Para se ter uma idéia, ...E o vento levou, considerado uma fortuna para a época, custou aos cofres da produtora de Selznick apenas cinco milhões de dólares e rendeu trinta e dois. Atualmente o salário de uma atriz como Julia Roberts não sai por menos de vinte milhões (de dólares, de dólares!).

6 comentários:

Jonga Olivieri disse...

O filme marcou época. E até hoje consta da coleção (em DVD) de grande parte sos cinéfilos acima dos 50 anos. Mas assisti com meu filho (34) que gostou do filme.
Eu o revi duas vezes no espaço de um ano e meio. E continuo a acha-lo um filme assistível após tantas décadas.
Só o superou "La dolce vita" de Fellini oo qual assisti quatro vezes em 11 meses. Mas este é hours concours... Uma obra prima so cinema. Uma poesia felliniana. Algo muito mais do que um filme.

André Setaro disse...

Concordo, Jonga, e acho '...E o vento levou' um dos maiores espetáculos já feitos pelo cinema. Belo e grandioso, grandioso e belo.

Diego Damasceno disse...

Sem contar a atuação maravilhosa de Vivien Leigh. Estaria melhor do que ela mesma em A streetcar named desire? Não sei dizer qual das duas atuações prefiro.

Andrea Ormond disse...

Setaro, pensar que Vivien Leigh quase foi limada pela origem british, pelo sotaque impoluto que teve de esconder. Ofensa à bandeira confederada... Ainda na época de colégio, descobri alguns truques da filmagem, como a cena do atendimento aos recrutas (um espelho imenso bem colocado, para aumentar o número de extras, jogando com o plano espacial). Inventividade à moda americana.
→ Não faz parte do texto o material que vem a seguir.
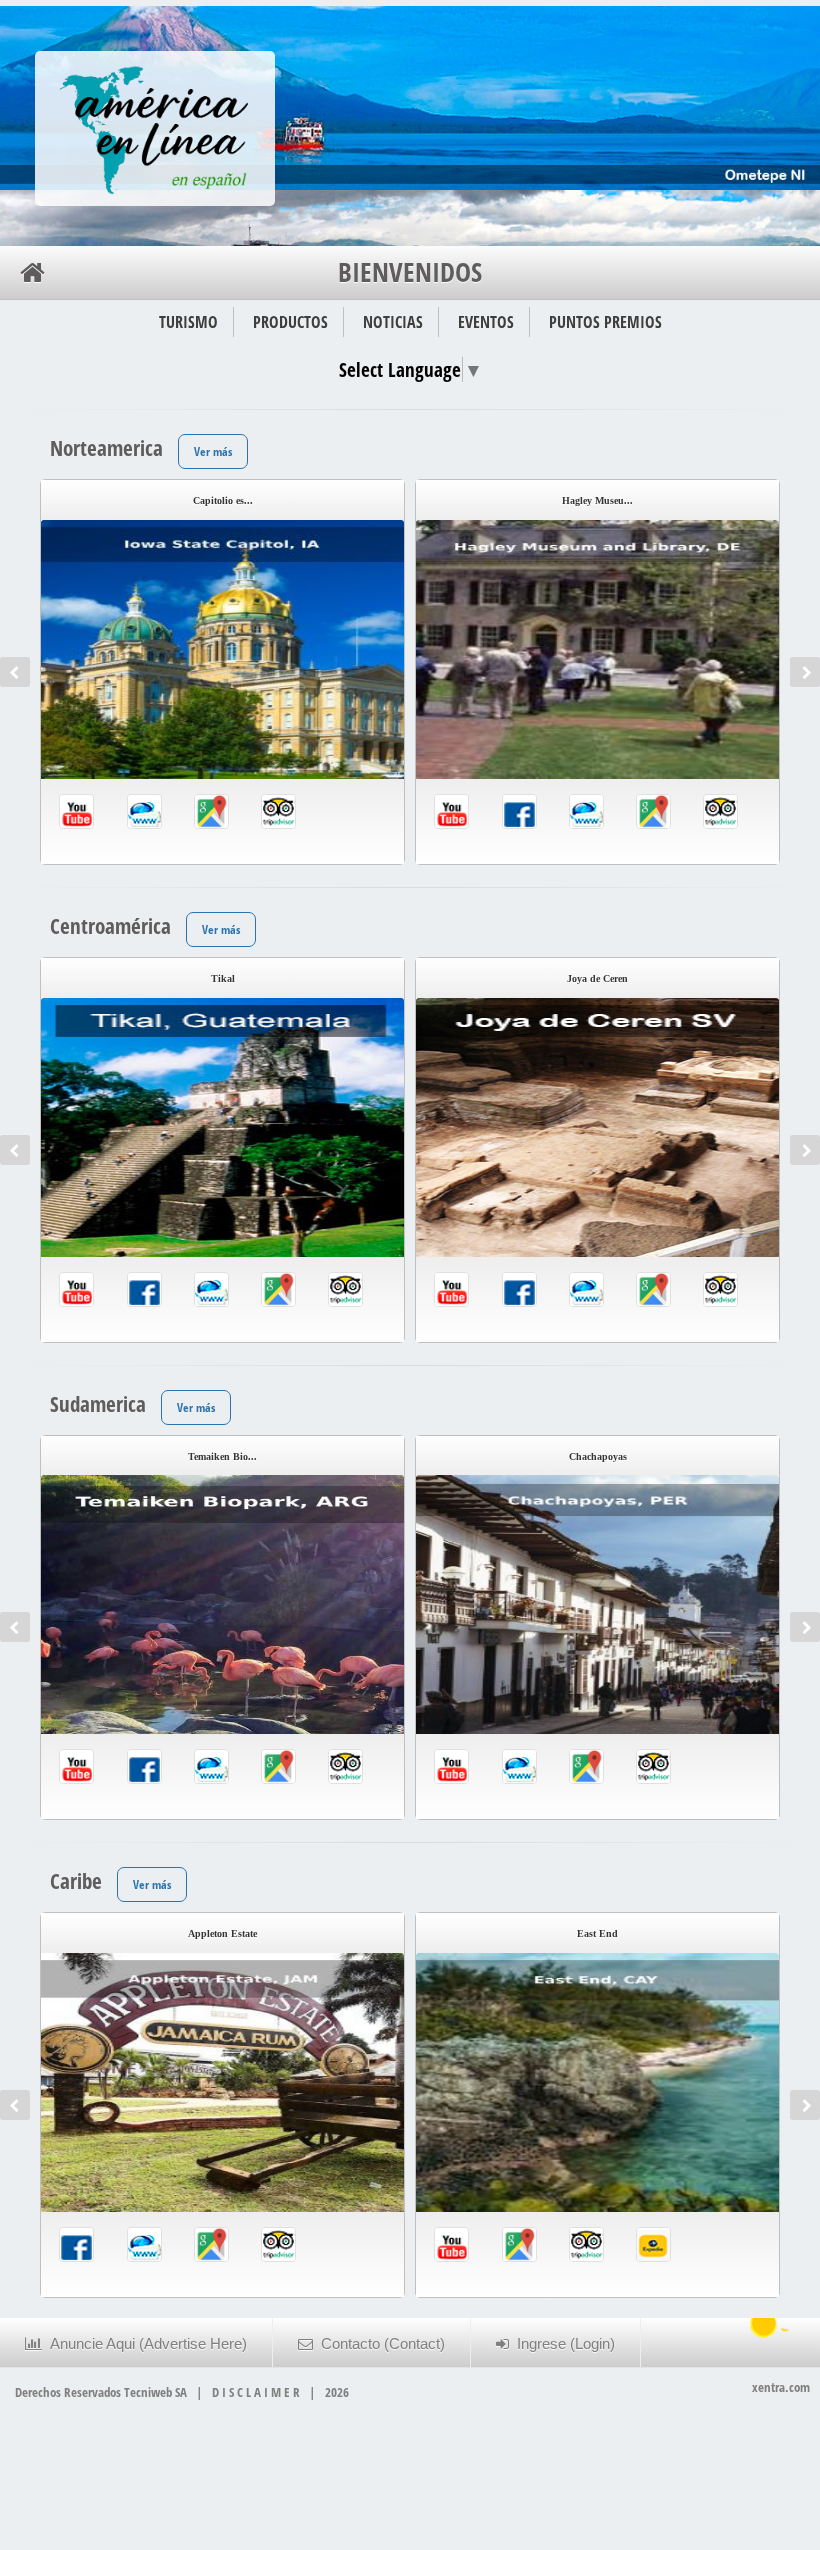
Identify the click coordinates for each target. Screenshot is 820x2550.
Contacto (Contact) (379, 2344)
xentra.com (781, 2387)
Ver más (213, 451)
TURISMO (188, 322)
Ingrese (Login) (562, 2344)
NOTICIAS (393, 322)
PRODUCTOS (290, 322)
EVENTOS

Stela Borges de Almeida disse...

Dizer assim é provocar uma polêmica, requer um debate sobre a Política de Autores e seus defensores. Encontrei hoje as cinéfilas mais assumidas do seu Curso de Cinema ( assistindo o filme de Arnaldo Jabor no Glauber Rocha) elas comentavam que você tem o dever de retomar os debates que foram realizados no curso. Esperando.

pseudo-autor disse...

Um filme que está merecendo uma revisão da minha parte (e urgentemente!).